* _Your assignment_: Copy all lines containing the string "agent" from the records below.

* _Data section_:

§

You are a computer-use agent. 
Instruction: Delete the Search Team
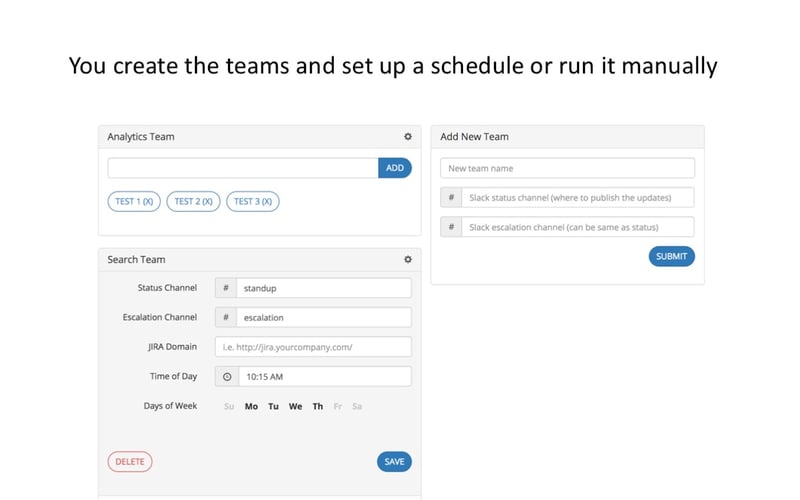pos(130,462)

§

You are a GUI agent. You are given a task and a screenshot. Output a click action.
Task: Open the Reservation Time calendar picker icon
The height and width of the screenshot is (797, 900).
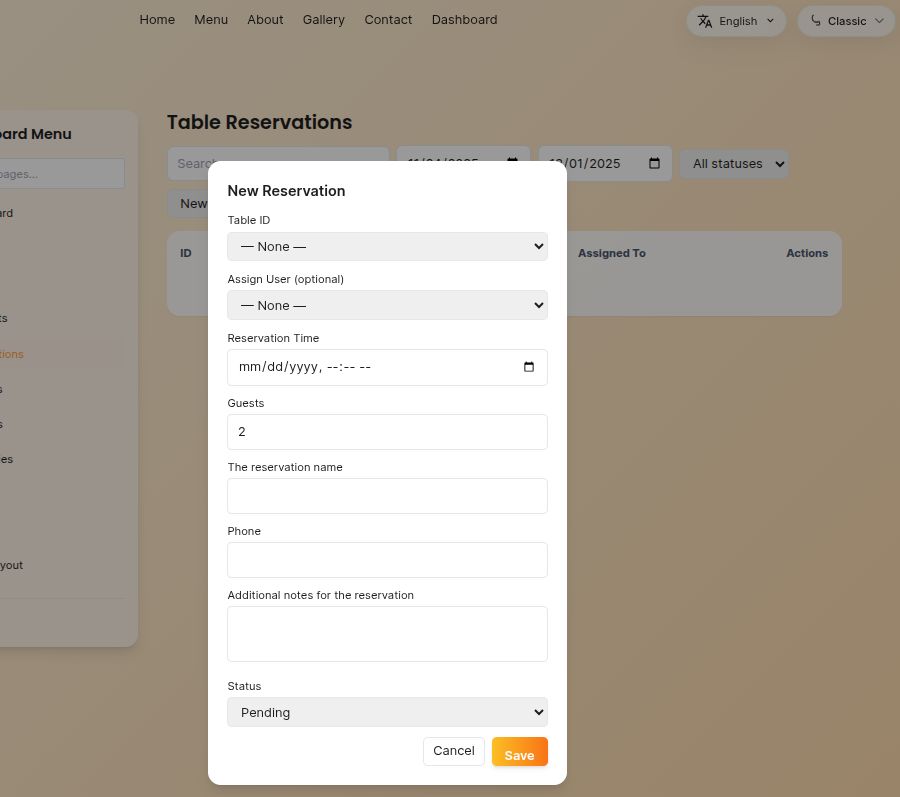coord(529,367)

§

* _Solution for this exercise_:
You are a computer-use agent. 
You are a GUI agent. You are given a task and a screenshot. Output a click action.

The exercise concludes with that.